Monsieur Boucheron, je vous rappelle ce que prévoit l'article 42, alinéa 7 du traité de Lisbonne : « Au cas où un État membre serait l'objet d'une agression armée sur son territoire, les autres États membres lui doivent aide et assistance par tous les moyens en leur pouvoir, conformément à l'article 51 de la charte des Nations unies. […] Les engagements et la coopération dans ce domaine demeurent conformes aux engagements souscrits au sein de l'Organisation du traité de l'Atlantique Nord, qui reste, pour les États qui en sont membres, le fondement de leur défense collective et l'instance de sa mise en oeuvre. ». Les Européens considèrent donc que leur sécurité ne dépend pas seulement de la construction de l'Europe de la défense, mais aussi du système de sécurité collective établi par le traité de l'Atlantique Nord, auquel nous participons depuis 1949 et que nous n'avons jamais dénoncé.
Certes, monsieur Garrigue, les Européens se trouvent dans une position de vassalité militaire, parce que, à l'exception des Français et des Britanniques, ils ne consacrent pas à la défense suffisamment de moyens. Toutefois, vouloir construire, par l'Europe de la défense, une alliance de pays européens susceptibles de prendre leurs propres responsabilités n'est pas contradictoire avec une participation à l'Alliance atlantique : le traité de Lisbonne indique clairement que les deux institutions participent d'une démarche conjointe visant à assurer la sécurité collective du continent européen. Il ne s'agit pas de jouer l'une contre l'autre, mais l'une avec l'autre.
Madame Guigou, je suis d'accord avec vous sur certains points. En effet, l'Alliance atlantique n'a pas vocation à s'étendre indéfiniment ; en particulier, si elle continue à se rapprocher des frontières russes, cela risque de renforcer en Russie un sentiment traditionnel d'encerclement. Et en effet, l'Alliance atlantique a besoin, non de se bâtir une frontière, puisqu'elle n'est pas un ensemble politique, mais de s'interroger sur ses limites géographiques.
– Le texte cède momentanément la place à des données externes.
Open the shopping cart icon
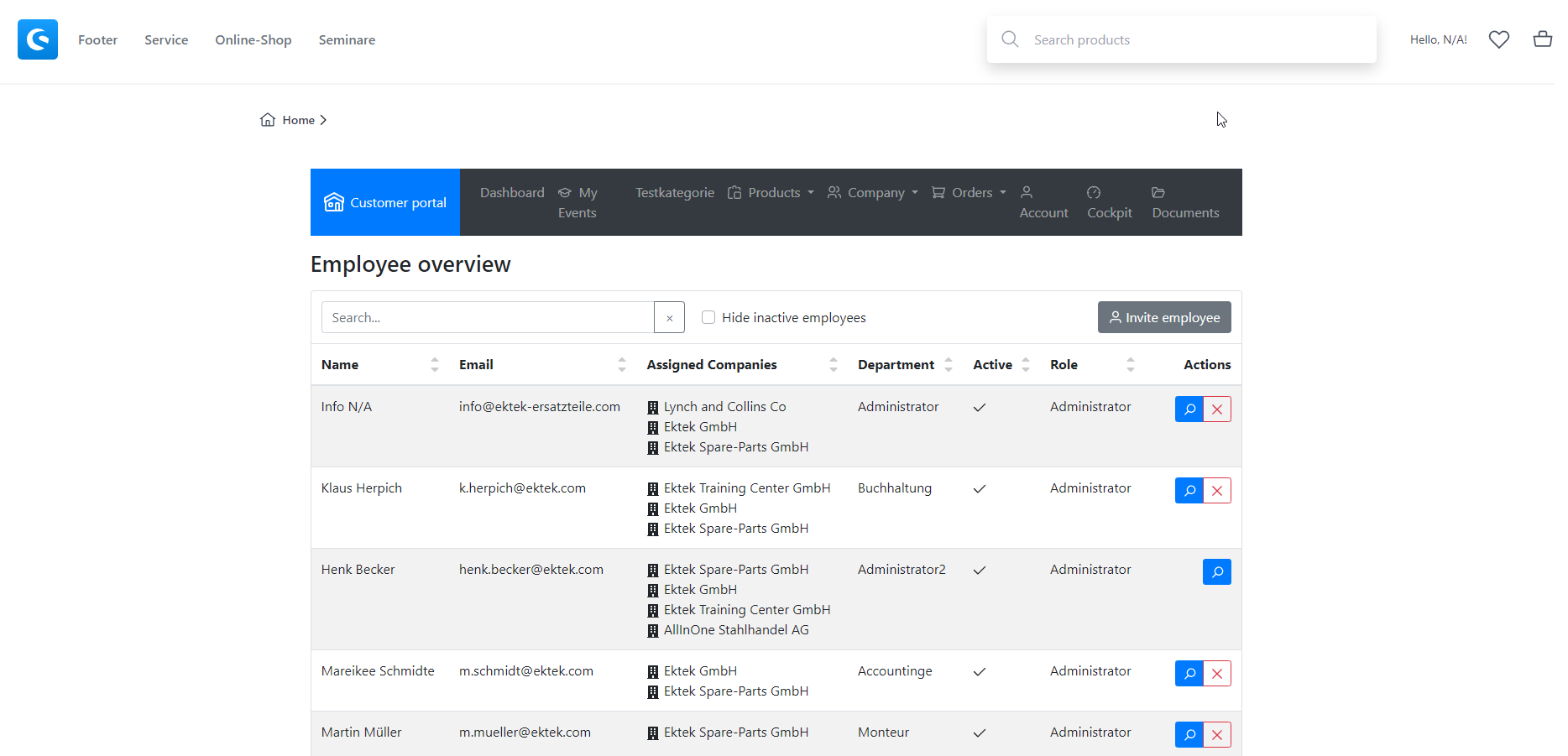Viewport: 1568px width, 756px height. coord(1541,39)
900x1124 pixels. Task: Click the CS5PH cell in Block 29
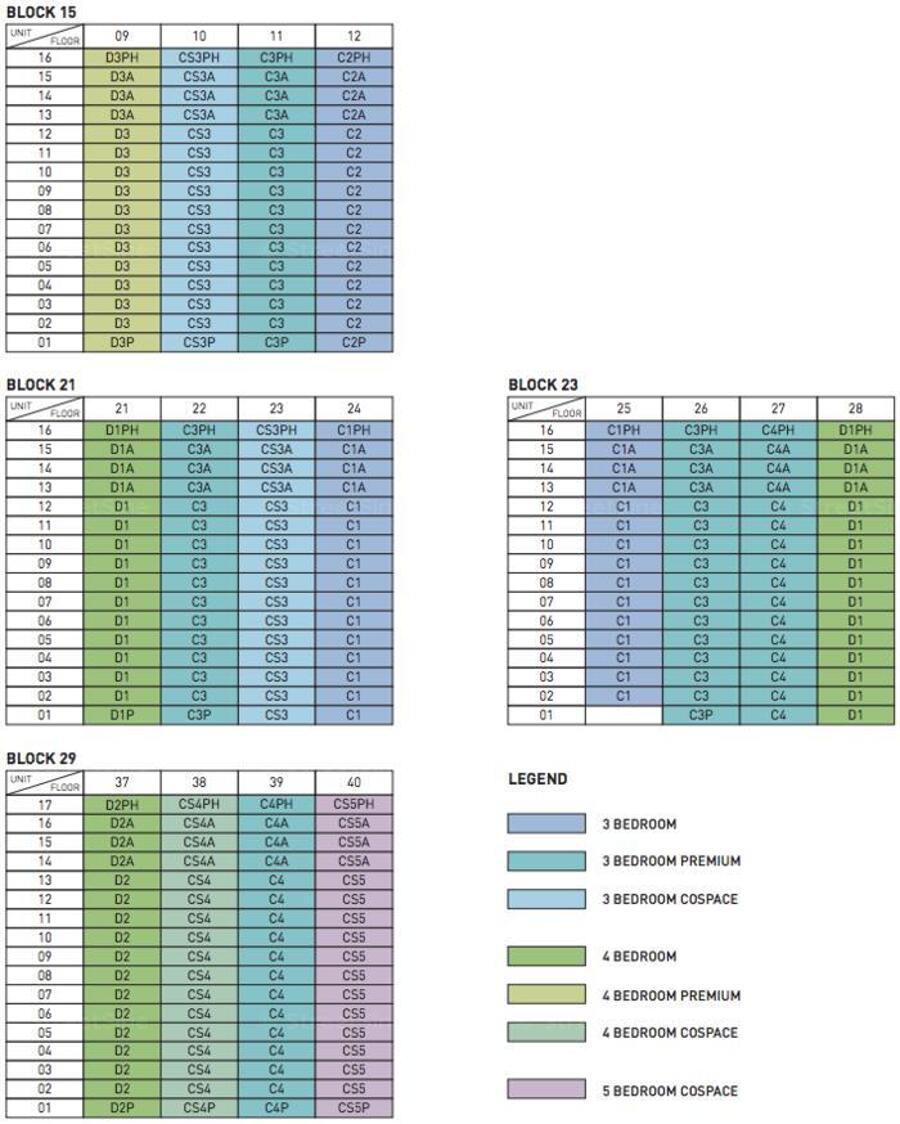354,802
Elle doit aussi, comme le soulignait Bernard Kouchner, s'interroger sur ses missions. Doit-elle participer à la lutte contre le terrorisme, devenir une organisation globale, s'engager dans l'aide au développement, s'occuper de la défense antimissile ? Ces questions restent ouvertes. L'organe qui, au sein de l'Alliance, s'occupe de la « transformation », c'est-à-dire de définir les concepts stratégiques, la planification et les missions de l'organisation, c'est ACT, à Norfolk. Or c'est précisément l'un des commandements dont nous pourrions hériter. Nous prendrions ainsi la tête de la réflexion sur l'évolution de l'Alliance atlantique suite à la fin de la guerre froide et à la sortie de la logique bloc contre bloc.
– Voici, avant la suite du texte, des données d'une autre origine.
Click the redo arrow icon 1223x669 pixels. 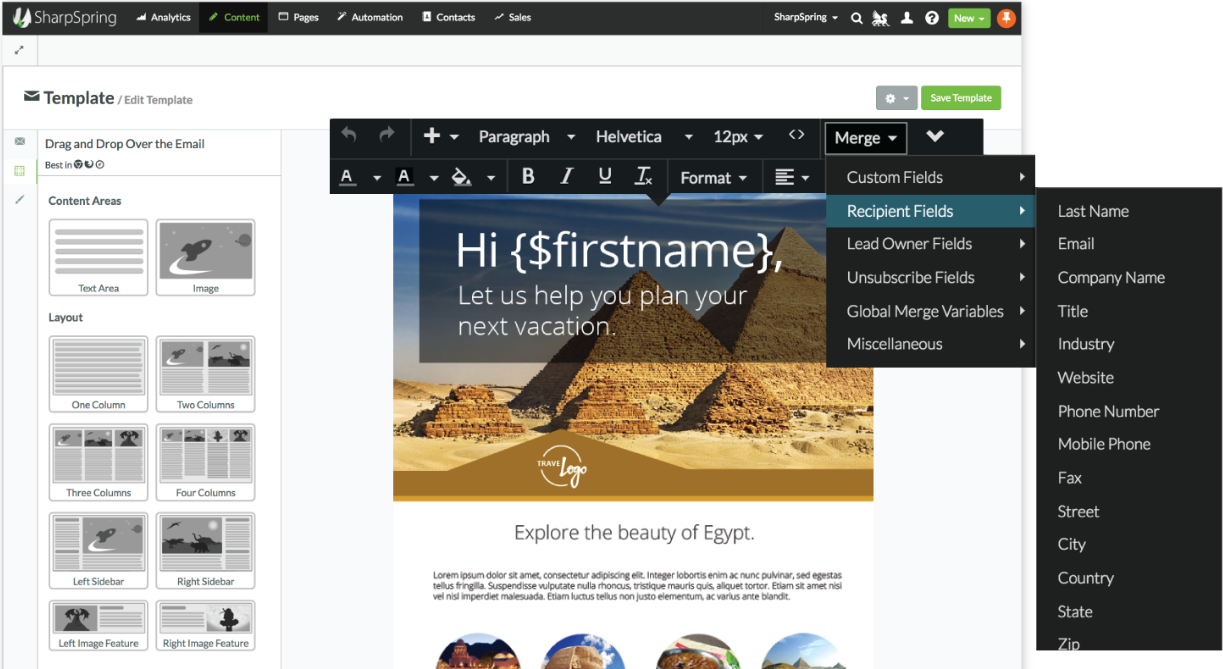click(x=387, y=135)
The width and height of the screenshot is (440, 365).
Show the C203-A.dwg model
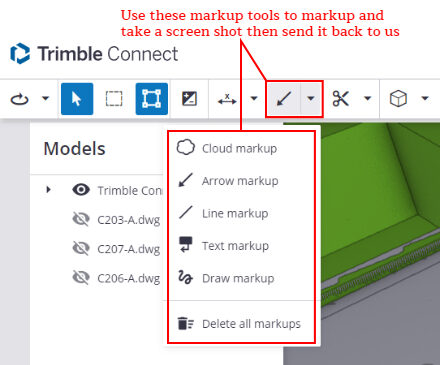(x=81, y=219)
Lorsque vous estimez que les moyens que nous mobiliserons en faveur de l'Alliance devraient être affectés à l'Europe, permettez-moi de vous dire que vous commettez une erreur majeure, puisqu'il s'agit d'un même réservoir de forces. Les forces françaises resteront totalement indépendantes et autonomes, sous la seule responsabilité du Président de la République. En fonction des opérations auxquelles nous déciderons de participer, elles seront mises à la disposition de l'Alliance atlantique ou de l'Union européenne. Il n'est pas question de toucher à ce réservoir unique.